Always clip gradients when training GRUs. Without clipping, exploding gradients will destabilize training:

# Clip by norm (recommended)
torch.nn.utils.clip_grad_norm_(model.parameters(), max_norm=1.0)

# Or clip by value
torch.nn.utils.clip_grad_value_(model.parameters(), clip_value=0.5)

Initialize hidden states properly. For most tasks, zero initialization works fine, but for some applications, learnable initial states help:

class GRUWithLearnableInit(nn.Module):
    def __init__(self, input_size, hidden_size, num_layers):
        super().__init__()
        self.gru = nn.GRU(input_size, hidden_size, num_layers, batch_first=True)
        self.h0 = nn.Parameter(torch.zeros(num_layers, 1, hidden_size))
    
    def forward(self, x):
        batch_size = x.size(0)
        h0 = self.h0.expand(-1, batch_size, -1).contiguous()
        return self.gru(x, h0)

GRU vs LSTM decision: Use GRUs when training time matters and your sequences aren’t extremely long (< 500 steps). GRUs train 20-30% faster with 25% fewer parameters. Use LSTMs for very long sequences or when you need the separate cell state for interpretability.

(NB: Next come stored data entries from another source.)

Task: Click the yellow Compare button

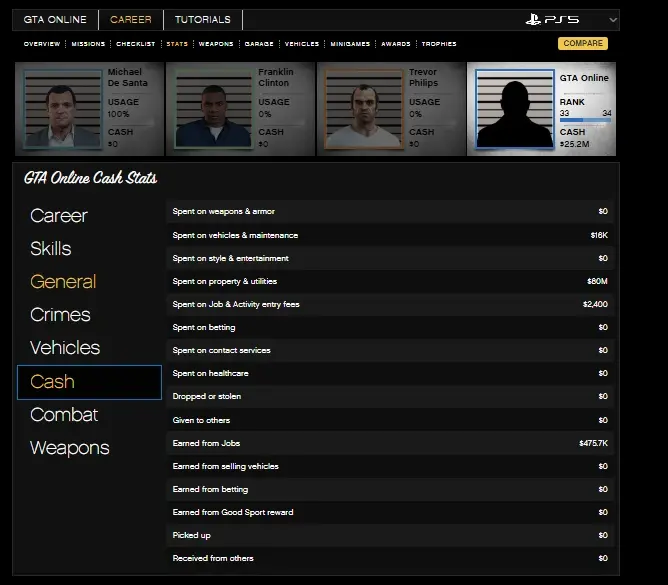Action: point(582,44)
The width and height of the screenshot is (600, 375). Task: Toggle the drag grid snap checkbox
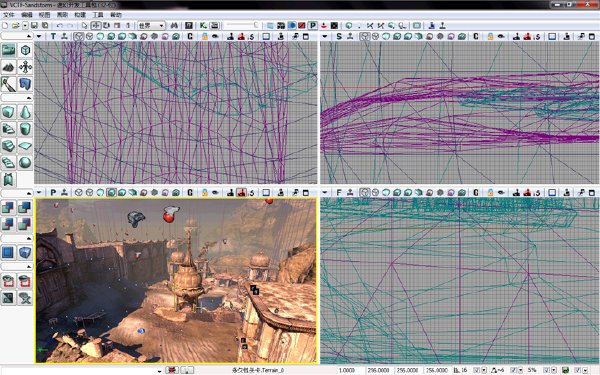476,370
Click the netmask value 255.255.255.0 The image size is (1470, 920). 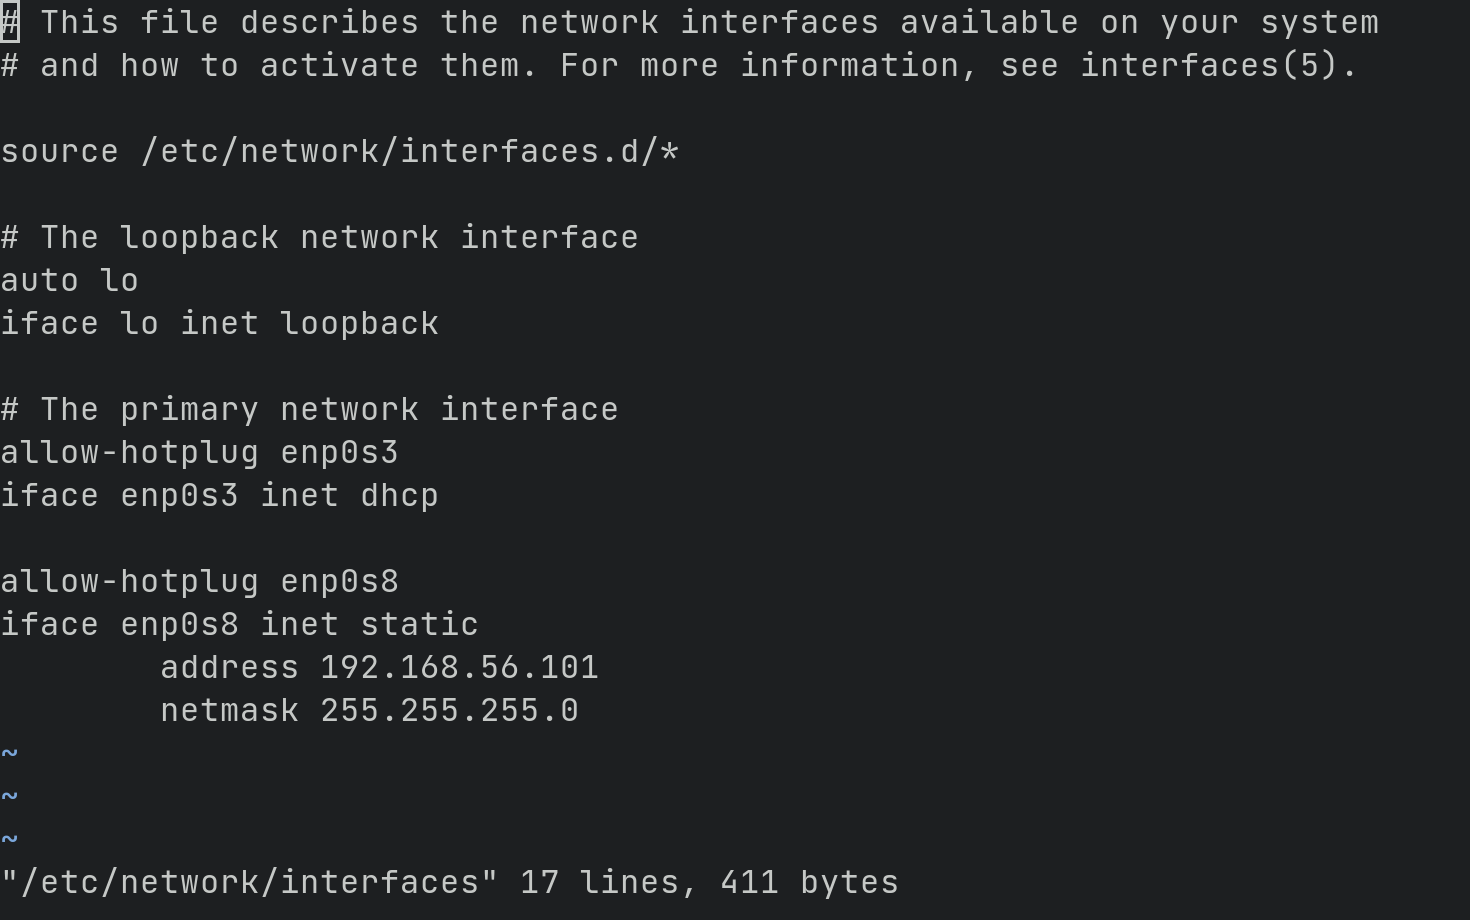[x=450, y=711]
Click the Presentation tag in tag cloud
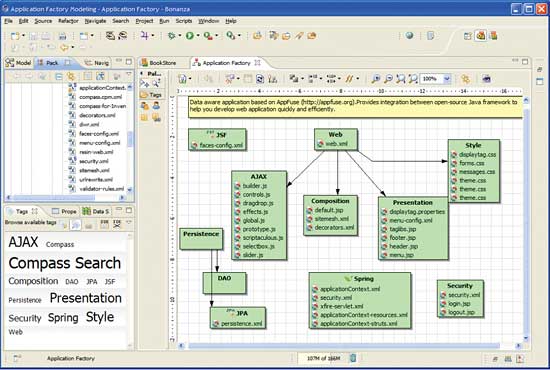The image size is (550, 370). (86, 298)
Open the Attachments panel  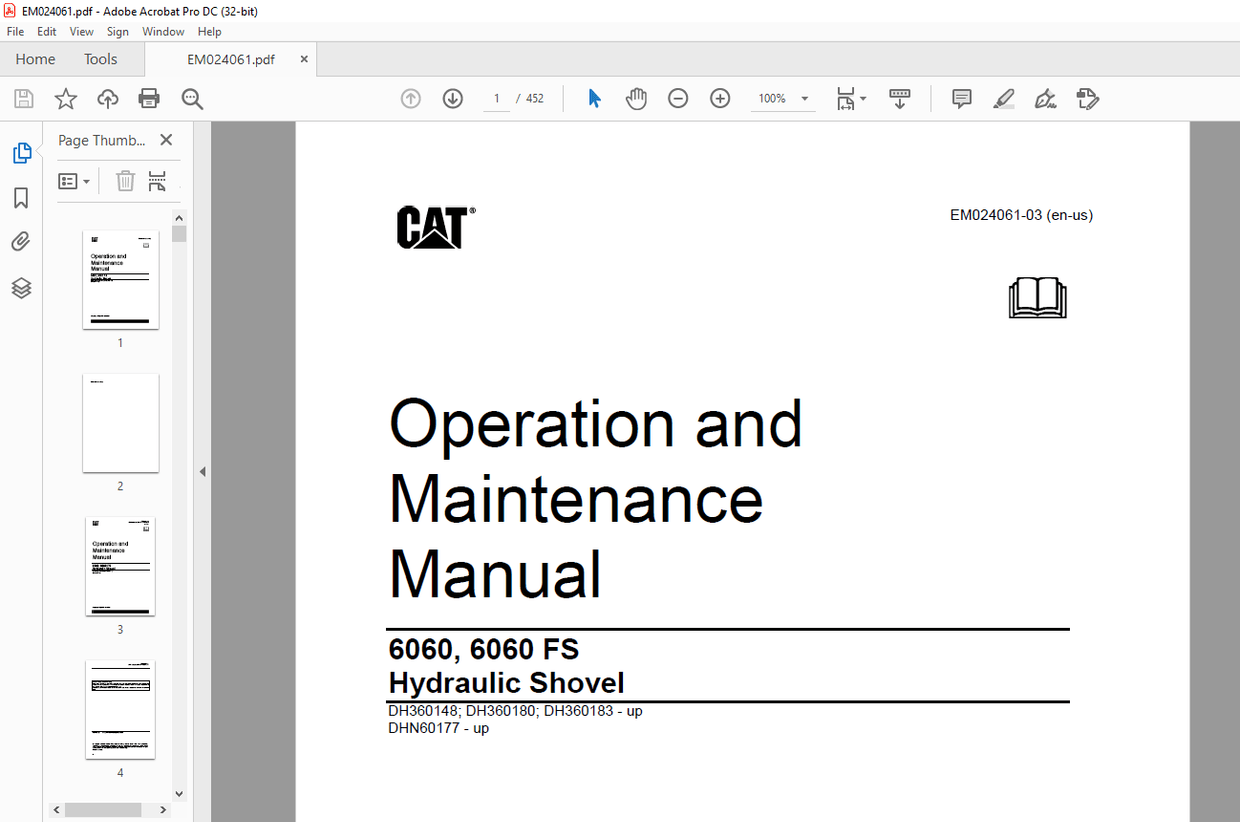click(21, 241)
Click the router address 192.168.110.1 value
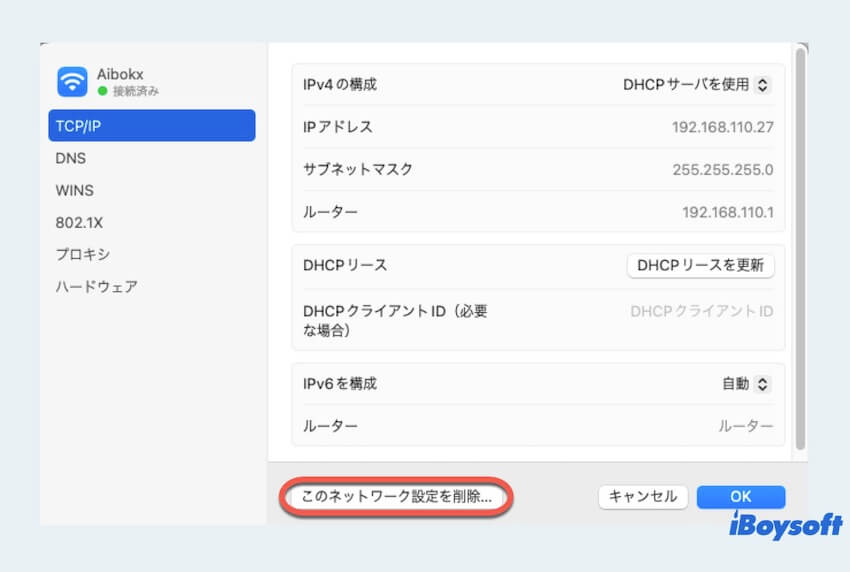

Benchmark custom vs built-in:

import time

custom_model = GRUNetwork(input_size=100, hidden_size=256, num_layers=2, output_size=10)
builtin_model = nn.GRU(input_size=100, hidden_size=256, num_layers=2, batch_first=True)

x = torch.randn(32, 100, 100)

# Custom implementation
start = time.time()
for _ in range(100):
    custom_model(x)
custom_time = time.time() - start

# Built-in implementation
start = time.time()
for _ in range(100):
    builtin_model(x)
builtin_time = time.time() - start

print(f"Custom: {custom_time:.3f}s, Built-in: {builtin_time:.3f}s")
print(f"Speedup: {custom_time/builtin_time:.1f}x")

On GPU, expect 5-10x speedup from the built-in version. Build custom implementations for learning and experimentation, but use nn.GRU for production.